Agent Ben Dogra said at this time of year he's typically spending a lot of time on the phone talking to teams about free agents he represents and where they might fit on a roster. Now, he finds himself talking to players about the realities of the lockout.

"Players want to know about what happens if we get a favorable or unfavorable ruling from the court," Dogra said, referring to the players' April 6 hearing on a class-action antitrust lawsuit against the league. "They want to know about insurance, where they should train without an off-season program. You're dealing with a lot of things that you've never dealt with before."

If there's no labor agreement before the NFL draft at the end of April, there will be more complications. Teams will be able to speak with players they select only before and during the draft. Drafted players can be introduced to the local media the next day but cannot receive playbooks, information from their new coaches … really anything of substance.

Although the draft will remain intact, the annual scramble to sign rookie free agents who were not selected will not. There is no free agency, and only picks can be traded, not players.
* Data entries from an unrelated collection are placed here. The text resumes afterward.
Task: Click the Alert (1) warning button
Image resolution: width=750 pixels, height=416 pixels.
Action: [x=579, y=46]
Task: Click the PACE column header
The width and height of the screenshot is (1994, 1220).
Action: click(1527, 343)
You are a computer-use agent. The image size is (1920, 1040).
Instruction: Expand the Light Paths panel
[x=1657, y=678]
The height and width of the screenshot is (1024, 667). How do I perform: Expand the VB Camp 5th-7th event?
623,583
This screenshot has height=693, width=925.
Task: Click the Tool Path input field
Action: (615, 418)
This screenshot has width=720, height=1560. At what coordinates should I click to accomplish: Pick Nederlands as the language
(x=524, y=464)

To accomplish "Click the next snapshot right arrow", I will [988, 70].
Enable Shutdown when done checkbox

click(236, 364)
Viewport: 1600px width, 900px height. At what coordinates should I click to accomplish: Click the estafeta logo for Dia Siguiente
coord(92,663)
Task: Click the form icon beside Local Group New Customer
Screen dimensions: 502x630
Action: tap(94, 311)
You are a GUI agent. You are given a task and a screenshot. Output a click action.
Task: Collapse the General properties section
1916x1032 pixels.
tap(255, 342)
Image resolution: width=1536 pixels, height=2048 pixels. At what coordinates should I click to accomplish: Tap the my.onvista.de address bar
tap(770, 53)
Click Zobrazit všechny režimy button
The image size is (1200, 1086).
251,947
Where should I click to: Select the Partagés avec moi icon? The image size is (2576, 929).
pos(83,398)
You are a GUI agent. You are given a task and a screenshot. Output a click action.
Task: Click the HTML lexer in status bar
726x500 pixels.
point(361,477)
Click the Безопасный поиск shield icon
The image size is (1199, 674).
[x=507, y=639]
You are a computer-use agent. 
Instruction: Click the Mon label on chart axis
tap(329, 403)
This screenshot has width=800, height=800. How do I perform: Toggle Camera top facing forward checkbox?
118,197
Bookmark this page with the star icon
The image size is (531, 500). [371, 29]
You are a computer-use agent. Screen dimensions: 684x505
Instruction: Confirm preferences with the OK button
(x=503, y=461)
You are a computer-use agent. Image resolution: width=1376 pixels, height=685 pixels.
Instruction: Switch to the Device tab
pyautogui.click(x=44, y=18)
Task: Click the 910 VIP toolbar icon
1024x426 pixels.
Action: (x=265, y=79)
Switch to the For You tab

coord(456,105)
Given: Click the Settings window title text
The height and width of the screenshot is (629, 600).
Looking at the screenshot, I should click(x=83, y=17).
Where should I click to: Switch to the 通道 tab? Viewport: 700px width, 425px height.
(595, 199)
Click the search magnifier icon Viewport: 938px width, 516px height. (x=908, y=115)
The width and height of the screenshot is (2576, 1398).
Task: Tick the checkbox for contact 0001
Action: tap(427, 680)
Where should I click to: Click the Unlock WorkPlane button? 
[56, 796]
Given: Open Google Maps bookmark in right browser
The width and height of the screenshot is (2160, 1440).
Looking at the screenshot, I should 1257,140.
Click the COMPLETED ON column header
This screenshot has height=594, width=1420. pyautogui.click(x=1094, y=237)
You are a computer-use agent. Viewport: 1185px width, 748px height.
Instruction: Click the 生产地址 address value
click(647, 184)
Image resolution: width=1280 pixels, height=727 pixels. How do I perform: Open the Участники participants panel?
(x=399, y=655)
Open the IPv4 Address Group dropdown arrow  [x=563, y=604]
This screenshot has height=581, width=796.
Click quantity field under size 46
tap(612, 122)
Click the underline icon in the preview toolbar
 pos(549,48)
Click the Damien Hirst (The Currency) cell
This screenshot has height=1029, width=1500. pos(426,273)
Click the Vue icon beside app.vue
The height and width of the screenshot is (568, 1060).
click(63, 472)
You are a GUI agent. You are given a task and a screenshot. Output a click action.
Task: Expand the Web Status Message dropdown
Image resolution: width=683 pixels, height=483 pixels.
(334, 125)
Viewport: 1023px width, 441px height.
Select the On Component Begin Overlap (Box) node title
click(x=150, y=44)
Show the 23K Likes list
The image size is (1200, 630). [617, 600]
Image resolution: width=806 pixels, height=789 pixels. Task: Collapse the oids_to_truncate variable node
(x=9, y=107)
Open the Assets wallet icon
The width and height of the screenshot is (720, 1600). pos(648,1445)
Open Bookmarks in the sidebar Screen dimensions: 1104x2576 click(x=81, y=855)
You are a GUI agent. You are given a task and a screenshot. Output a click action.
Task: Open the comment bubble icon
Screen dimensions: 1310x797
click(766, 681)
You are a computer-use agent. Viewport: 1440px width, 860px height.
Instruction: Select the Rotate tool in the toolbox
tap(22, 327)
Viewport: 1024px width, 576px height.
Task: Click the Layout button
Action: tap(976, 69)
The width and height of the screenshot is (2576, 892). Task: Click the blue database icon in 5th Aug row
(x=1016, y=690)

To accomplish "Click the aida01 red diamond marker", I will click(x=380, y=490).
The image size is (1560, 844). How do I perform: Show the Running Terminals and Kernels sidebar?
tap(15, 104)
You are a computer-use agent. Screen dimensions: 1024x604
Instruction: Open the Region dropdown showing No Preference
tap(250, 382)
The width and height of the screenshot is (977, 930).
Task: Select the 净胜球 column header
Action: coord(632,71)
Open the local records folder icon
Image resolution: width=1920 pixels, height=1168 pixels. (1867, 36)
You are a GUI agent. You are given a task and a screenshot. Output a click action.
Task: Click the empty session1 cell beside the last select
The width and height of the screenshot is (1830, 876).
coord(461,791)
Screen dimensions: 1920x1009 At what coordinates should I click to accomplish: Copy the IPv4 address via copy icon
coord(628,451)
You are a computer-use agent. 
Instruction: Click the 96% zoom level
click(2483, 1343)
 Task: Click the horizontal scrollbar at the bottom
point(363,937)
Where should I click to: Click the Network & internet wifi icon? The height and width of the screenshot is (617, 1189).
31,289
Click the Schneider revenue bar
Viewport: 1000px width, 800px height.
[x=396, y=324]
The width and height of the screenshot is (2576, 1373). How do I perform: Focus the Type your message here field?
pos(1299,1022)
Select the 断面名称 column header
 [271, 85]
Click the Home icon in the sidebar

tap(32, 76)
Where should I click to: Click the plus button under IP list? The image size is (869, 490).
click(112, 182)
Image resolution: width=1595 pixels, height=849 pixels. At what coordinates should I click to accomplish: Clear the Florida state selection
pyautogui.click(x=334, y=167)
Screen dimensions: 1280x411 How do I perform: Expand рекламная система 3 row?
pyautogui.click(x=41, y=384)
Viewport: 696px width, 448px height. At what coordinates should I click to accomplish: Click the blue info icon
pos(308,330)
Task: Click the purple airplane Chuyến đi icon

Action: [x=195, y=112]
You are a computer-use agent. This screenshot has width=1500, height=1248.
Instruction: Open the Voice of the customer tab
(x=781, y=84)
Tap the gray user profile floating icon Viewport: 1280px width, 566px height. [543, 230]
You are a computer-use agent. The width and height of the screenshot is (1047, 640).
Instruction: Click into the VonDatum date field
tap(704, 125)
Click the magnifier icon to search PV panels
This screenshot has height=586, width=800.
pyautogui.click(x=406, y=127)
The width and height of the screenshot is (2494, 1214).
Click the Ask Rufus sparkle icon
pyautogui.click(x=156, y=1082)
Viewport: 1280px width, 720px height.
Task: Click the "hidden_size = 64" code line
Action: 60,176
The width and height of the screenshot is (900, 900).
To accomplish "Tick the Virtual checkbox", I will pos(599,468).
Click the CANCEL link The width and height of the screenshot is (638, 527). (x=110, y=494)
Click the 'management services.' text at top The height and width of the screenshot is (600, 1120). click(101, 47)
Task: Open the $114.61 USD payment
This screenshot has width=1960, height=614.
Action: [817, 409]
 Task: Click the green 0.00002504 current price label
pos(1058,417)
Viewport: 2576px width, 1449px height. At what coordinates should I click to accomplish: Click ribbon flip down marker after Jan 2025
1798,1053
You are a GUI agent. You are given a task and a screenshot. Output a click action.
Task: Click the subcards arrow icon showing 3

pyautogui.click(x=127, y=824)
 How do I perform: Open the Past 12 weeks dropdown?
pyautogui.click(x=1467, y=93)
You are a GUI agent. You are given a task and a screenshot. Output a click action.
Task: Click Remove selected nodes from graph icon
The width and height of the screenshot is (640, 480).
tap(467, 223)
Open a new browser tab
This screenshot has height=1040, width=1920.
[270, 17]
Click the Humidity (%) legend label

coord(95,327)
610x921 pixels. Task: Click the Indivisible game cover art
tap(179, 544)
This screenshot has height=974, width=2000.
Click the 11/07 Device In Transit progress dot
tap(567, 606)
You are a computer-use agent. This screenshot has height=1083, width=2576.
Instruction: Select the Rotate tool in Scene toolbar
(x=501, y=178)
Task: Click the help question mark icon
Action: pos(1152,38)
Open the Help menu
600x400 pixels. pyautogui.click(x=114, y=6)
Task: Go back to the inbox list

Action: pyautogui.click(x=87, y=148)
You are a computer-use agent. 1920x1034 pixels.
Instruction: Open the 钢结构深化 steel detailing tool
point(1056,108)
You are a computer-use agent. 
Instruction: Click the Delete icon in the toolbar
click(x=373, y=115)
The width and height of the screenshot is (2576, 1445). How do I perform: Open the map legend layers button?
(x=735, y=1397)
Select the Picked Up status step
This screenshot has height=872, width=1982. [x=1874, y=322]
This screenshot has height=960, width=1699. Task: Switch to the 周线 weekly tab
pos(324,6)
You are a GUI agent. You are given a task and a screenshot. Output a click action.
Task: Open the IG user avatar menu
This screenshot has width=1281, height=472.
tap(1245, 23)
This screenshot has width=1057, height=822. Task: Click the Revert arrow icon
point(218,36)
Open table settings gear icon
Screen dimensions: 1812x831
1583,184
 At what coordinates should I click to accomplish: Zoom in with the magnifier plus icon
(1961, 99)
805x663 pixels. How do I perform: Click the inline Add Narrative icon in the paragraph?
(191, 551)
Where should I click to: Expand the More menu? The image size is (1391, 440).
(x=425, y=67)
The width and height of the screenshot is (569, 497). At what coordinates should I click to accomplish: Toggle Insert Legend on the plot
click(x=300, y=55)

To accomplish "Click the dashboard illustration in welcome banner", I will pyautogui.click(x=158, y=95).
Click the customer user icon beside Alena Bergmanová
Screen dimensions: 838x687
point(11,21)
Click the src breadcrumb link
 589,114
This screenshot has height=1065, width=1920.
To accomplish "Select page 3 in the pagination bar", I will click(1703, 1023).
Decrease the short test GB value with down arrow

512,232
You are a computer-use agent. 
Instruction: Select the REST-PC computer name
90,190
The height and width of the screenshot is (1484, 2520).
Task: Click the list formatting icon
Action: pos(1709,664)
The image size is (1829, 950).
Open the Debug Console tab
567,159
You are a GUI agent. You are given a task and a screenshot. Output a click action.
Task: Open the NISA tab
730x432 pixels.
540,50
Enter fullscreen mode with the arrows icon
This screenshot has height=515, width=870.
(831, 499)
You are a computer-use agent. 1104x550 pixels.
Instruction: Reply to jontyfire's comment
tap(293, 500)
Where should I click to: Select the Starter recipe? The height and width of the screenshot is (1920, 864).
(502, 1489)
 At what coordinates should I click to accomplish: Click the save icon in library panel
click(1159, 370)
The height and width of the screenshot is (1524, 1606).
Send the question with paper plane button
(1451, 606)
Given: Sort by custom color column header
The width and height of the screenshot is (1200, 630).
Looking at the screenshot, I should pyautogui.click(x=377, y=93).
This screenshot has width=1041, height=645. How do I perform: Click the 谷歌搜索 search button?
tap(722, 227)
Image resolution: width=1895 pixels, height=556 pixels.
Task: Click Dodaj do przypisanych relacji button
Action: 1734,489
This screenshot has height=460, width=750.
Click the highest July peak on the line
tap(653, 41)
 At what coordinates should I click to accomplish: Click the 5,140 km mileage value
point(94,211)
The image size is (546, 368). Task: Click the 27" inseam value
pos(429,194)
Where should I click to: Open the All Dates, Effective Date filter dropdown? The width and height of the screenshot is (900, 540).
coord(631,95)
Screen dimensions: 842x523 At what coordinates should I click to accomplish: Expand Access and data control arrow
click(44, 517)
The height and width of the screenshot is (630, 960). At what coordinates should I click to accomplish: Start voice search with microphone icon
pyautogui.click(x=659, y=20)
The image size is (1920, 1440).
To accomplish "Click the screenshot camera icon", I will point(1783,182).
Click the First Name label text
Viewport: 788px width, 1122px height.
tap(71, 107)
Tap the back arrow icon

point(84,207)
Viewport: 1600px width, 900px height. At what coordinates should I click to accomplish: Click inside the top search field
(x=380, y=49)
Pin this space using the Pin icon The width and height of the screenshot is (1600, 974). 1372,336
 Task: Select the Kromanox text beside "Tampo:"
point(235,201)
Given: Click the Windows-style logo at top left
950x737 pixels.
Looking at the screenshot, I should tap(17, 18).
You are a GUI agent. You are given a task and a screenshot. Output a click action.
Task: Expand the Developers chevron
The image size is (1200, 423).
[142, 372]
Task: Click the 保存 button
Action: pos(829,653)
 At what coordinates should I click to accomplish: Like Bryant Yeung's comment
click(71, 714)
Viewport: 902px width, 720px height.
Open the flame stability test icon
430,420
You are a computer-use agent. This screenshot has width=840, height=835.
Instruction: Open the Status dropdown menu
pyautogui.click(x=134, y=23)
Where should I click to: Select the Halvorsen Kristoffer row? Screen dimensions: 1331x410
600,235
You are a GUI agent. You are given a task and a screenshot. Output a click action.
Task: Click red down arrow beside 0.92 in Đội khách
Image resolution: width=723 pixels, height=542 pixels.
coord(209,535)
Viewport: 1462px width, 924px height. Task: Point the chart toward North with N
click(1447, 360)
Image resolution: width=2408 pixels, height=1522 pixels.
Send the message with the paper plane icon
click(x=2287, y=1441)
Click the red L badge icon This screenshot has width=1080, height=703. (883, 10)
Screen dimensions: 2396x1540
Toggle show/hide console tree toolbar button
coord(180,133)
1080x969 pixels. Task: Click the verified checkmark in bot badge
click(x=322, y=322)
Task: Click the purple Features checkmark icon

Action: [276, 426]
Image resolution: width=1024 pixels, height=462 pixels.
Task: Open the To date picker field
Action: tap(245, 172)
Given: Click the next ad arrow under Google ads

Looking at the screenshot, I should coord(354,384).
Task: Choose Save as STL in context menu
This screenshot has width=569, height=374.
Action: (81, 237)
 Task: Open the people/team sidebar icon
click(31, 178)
"In every other year, there's an adrenaline rush when you have 15 to 20 teams calling on one player," agent Bruce Tollner said. "Head coaches are calling and recruiting them, sharing why they're the best place to go. That's an exciting time, and at this point it looks like it won't happen."

Once there is a resolution to the labor crisis, assuming it comes after the draft, the league would set a date to begin the free-agent signing period.

"If that happens, it will be different than ever before," Tollner said. "Maybe you'll have time to communicate with teams over days, as opposed to on the spot. A lot of times it's, 'Hey, you have 15 minutes. Let me know, or we're moving on to our next guy.' That dynamic of those transactions might be much different."

Then again, different is the new normal.